* _EXERCISE INSTRUCTIONS_:
In the entries below, swap "word" for "term" and reproduce every line with all else unchanged. Omit the pictures.

* _RECORDS PROVIDED_:

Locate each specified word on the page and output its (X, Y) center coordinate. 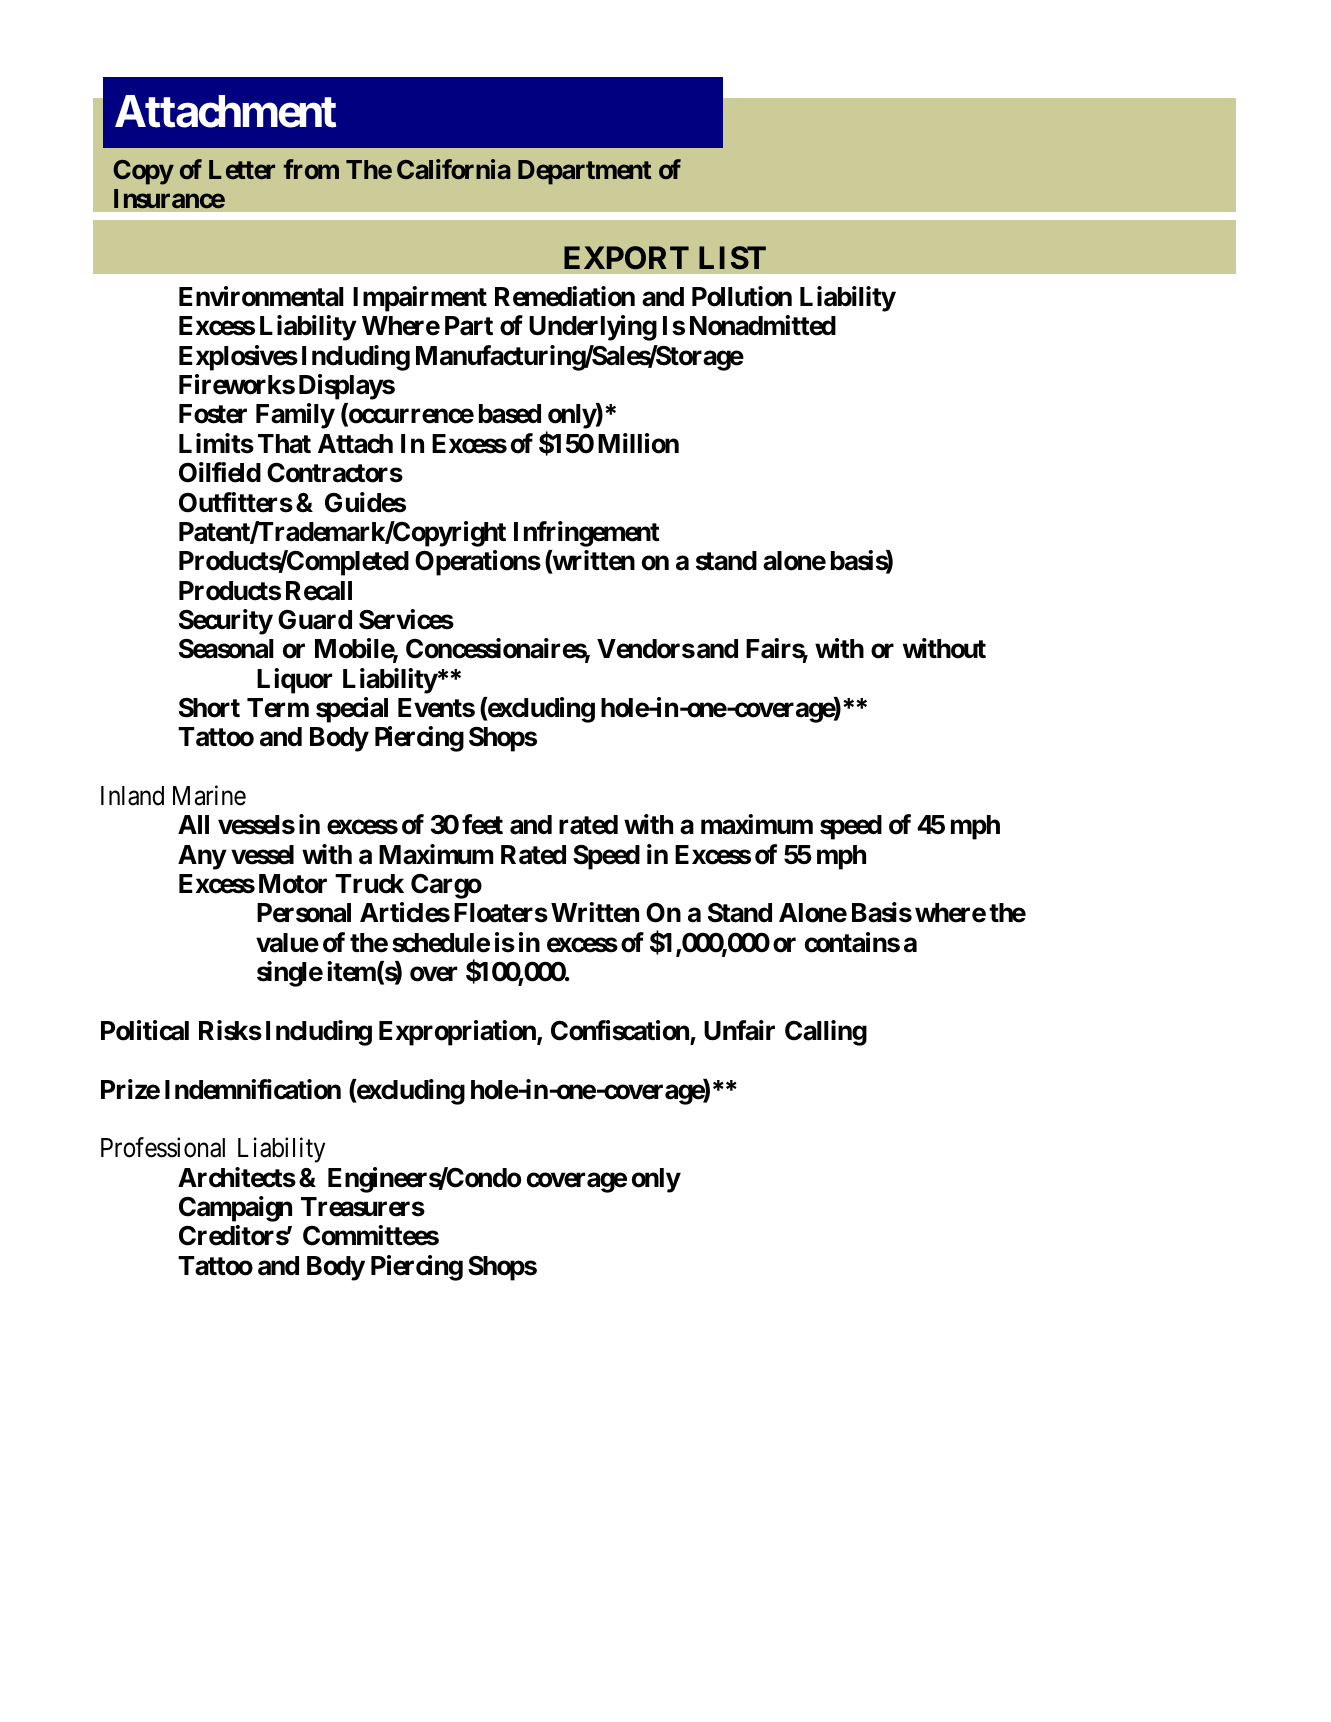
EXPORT (626, 258)
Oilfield (220, 472)
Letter (242, 170)
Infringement (587, 534)
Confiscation (620, 1030)
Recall (319, 591)
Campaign (235, 1209)
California (454, 169)
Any (202, 857)
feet (482, 824)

* _EXERCISE RESPONSE_:
Locate each specified term on the page and output its (X, Y) center coordinate. 
EXPORT (626, 258)
Oilfield (220, 472)
Letter (242, 170)
Infringement (587, 534)
Confiscation (620, 1030)
Recall (319, 591)
Campaign (235, 1209)
California (454, 169)
Any (202, 857)
feet (482, 824)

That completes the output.